In the City of Sylvia
- Tony McKibbin
- 19 March 2009
Twenty five years ago the philosopher Gilles Deleuze said that if we see very few things in the image, it’s that we don’t know how to read it properly. Recently, cognitive psychologists have proved the point through rigorous testing: ‘these experiments suggest that film viewers have only minimal commitment to the particular details that inhabit filmic space.’
What has all this to do with José Luis Guerin’s fascinating and brilliant In the City of Sylvia? Quite a lot if we consider that Guerin is as interested in the richness of cinematic space as in the furtherance of a character-driven story. Paying great attention to the sights and sounds of Strasbourg, Guerin creates less a central character (Xavier Lafitte) than a passive receptacle for the absorption of that filmic space. As the young artist wanders round its streets, sits in cafes sketching the faces of people who hold his attention, or searches for the Sylvia of the title, so the film offers an essay on perception. In most films we know by the end the outcome of the story but know almost nothing about the space in which it’s been filmed: Guerin reverses this hierarchy. Indeed the film would make a great double bill with the knowingly spatially lazy Vicky Cristina Barcelona as Woody Allen pushes the story along at a brisk pace and allows us only to see the titular city’s highlights.
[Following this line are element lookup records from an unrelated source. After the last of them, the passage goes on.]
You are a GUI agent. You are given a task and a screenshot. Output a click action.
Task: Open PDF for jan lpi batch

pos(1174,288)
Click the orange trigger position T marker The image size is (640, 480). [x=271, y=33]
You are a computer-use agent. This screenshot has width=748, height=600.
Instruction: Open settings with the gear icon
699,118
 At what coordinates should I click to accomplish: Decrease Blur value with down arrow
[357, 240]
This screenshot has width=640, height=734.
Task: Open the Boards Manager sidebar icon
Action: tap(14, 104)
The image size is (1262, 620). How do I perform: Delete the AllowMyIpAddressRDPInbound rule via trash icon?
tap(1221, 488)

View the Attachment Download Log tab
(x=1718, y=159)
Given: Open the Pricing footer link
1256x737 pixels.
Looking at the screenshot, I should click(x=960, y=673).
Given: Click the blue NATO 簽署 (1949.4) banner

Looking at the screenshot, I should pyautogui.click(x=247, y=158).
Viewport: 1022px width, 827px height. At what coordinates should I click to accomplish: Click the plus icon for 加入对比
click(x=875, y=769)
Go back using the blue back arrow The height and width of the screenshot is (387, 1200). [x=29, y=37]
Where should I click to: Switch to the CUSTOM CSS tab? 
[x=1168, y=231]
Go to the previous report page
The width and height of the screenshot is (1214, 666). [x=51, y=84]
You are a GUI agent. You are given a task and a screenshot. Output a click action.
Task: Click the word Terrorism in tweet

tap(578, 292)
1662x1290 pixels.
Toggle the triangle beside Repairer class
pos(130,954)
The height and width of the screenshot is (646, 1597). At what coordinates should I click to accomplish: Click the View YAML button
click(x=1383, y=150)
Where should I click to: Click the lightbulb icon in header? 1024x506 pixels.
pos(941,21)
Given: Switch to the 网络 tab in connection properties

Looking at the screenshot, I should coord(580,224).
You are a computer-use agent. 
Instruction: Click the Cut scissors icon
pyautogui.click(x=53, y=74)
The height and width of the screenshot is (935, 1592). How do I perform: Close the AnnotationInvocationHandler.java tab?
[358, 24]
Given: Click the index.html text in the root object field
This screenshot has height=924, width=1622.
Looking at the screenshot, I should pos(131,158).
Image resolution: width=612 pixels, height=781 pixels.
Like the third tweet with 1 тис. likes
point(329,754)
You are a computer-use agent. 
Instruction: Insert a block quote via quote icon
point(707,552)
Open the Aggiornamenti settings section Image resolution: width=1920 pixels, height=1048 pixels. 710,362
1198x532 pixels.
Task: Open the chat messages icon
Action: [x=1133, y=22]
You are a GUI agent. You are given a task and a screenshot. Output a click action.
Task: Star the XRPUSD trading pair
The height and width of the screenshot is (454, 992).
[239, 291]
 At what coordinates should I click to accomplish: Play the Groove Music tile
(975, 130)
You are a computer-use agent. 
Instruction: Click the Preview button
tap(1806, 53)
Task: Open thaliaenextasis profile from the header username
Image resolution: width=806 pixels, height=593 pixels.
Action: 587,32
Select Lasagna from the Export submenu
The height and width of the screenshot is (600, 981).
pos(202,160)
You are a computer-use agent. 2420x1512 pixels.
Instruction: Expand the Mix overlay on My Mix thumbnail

A Barcelona-born experimental filmmaker in his late 40s working in both documentary and fiction, Guerin is a playful and intelligent filmmaker. Anyone who has seen his 2001 film about reconstructing a city space En Construcción, or his astonishing Train of Shadows from 1997, about an amateur silent filmmaker from the past who goes missing and whose footage is explored in the present, will recognise a master. So many films have the air of sightseeing, with the images ticked off on our way to the next plot point; Guerin dawdles over his as he allows In the City of Sylvia to become an unhurried delight.
GFT, Glasgow, Sat 28–Tue 31 Mar. Filmhouse, Edinburgh, Fri 3–Thu 9 Apr.